= Exercise prompt =
Pull every line holding the word "computer" out of the data and copy it.

= Entries taken from a collection =
↓↓↓
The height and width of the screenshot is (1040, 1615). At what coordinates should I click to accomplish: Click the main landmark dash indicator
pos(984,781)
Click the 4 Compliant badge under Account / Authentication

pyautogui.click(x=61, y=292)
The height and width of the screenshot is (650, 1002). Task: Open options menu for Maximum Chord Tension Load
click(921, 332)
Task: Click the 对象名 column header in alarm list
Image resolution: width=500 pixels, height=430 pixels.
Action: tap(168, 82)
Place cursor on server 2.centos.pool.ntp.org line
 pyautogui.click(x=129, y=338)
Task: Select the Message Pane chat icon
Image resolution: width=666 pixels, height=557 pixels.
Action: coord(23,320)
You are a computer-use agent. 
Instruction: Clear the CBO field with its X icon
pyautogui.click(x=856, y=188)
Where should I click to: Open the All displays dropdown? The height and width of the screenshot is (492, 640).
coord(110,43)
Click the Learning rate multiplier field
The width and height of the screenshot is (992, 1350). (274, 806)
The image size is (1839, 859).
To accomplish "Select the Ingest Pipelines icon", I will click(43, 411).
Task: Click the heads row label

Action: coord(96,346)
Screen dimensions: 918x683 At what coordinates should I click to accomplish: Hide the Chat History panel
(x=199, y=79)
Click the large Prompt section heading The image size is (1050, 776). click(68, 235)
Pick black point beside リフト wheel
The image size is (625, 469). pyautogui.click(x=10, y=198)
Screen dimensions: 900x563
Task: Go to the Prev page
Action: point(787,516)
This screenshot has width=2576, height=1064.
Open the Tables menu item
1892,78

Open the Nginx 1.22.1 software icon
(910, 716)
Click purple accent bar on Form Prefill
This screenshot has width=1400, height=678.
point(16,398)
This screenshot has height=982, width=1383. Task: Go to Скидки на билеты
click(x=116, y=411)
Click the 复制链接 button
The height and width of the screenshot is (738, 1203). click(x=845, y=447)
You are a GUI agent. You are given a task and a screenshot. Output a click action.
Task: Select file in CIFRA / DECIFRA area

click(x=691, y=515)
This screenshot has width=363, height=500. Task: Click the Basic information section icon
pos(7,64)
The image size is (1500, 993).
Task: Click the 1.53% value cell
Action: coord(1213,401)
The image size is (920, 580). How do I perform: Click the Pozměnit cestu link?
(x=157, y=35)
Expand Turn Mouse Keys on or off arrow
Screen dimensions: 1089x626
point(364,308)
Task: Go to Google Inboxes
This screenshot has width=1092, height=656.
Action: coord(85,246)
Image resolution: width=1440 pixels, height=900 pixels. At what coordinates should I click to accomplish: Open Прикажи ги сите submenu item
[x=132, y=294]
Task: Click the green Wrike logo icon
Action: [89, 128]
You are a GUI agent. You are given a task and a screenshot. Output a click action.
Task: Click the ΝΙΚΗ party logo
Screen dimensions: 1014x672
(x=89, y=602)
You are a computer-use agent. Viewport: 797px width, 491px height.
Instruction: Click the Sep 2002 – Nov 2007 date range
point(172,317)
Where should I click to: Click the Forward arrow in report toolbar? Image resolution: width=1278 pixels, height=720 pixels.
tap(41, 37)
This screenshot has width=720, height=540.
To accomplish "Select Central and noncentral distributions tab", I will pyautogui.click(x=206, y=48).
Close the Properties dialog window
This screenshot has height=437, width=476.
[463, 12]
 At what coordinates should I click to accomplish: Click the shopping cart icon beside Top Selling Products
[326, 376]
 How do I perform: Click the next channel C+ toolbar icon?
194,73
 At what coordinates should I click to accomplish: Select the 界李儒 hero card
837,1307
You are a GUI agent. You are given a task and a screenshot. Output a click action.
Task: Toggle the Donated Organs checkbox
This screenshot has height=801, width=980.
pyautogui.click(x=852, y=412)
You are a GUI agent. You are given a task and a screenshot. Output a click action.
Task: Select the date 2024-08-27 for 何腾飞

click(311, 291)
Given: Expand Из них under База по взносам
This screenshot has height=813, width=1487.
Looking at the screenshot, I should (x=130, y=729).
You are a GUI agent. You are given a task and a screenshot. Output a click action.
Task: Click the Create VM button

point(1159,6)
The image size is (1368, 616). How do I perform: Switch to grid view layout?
↑↑↑
= Written answer =
You are a computer-use agent. 
You are a computer-use agent. Viewport: 797px width, 491px height.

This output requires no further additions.